▶ **PROBLEM STATEMENT**: The result should be every line that contains the word "Matte", taken from the material.
** INPUT DATA follows **
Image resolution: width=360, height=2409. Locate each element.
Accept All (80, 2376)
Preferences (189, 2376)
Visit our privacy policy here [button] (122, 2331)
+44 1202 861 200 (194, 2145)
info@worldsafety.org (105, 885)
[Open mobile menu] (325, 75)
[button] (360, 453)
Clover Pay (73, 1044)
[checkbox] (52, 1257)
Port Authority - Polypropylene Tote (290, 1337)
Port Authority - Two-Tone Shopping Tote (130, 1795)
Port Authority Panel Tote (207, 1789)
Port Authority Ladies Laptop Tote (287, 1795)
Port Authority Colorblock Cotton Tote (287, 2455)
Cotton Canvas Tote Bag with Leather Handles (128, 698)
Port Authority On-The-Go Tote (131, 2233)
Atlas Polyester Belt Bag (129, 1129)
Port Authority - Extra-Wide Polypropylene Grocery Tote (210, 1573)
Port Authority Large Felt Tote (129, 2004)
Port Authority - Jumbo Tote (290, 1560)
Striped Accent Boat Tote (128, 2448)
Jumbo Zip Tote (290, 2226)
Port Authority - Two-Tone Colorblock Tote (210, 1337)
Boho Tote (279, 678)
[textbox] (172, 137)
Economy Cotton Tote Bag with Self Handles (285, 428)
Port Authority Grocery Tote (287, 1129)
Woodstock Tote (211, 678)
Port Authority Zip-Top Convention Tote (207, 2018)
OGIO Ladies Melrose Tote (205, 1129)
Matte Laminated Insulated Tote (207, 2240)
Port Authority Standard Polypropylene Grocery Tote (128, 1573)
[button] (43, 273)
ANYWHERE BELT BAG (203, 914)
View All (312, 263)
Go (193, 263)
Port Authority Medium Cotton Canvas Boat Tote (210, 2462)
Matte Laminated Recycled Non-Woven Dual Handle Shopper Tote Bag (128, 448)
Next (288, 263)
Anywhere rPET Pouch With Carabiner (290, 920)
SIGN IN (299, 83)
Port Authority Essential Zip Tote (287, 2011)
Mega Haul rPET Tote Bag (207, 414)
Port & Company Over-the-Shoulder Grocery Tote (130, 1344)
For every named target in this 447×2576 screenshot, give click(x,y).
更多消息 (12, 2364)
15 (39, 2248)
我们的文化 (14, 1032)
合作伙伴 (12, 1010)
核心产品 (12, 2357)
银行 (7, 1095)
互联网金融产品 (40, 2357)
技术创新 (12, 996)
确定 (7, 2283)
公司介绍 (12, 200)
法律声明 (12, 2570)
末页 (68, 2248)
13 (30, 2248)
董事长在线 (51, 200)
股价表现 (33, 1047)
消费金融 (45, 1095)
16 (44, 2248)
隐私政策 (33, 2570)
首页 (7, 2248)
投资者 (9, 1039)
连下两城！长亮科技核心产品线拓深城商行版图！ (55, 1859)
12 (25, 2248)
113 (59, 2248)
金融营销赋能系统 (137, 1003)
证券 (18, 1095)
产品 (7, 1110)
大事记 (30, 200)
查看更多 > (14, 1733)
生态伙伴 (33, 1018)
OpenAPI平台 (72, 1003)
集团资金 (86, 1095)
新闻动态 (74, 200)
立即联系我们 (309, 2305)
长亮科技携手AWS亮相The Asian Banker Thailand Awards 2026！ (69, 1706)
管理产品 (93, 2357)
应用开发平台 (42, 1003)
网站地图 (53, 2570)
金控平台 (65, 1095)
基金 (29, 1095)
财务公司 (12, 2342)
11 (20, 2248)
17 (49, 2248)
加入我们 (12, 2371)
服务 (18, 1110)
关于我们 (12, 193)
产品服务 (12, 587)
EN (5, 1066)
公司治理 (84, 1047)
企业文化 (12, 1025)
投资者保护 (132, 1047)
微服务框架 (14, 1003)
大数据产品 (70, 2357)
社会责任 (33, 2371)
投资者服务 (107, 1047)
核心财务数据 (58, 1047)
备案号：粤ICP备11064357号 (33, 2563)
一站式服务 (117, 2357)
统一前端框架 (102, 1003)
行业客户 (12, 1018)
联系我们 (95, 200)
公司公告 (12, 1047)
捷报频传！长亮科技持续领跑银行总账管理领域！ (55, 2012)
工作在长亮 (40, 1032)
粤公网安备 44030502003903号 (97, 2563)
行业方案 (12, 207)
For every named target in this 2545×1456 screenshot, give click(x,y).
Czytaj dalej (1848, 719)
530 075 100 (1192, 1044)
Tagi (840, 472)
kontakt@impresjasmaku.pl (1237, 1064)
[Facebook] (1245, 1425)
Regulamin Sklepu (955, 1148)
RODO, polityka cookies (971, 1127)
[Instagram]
** End of INPUT DATA **
▶ **OUTPUT BELOW**:
Matte Laminated Insulated Tote (207, 2240)
Matte Laminated Recycled Non-Woven Dual Handle Shopper Tote Bag (128, 448)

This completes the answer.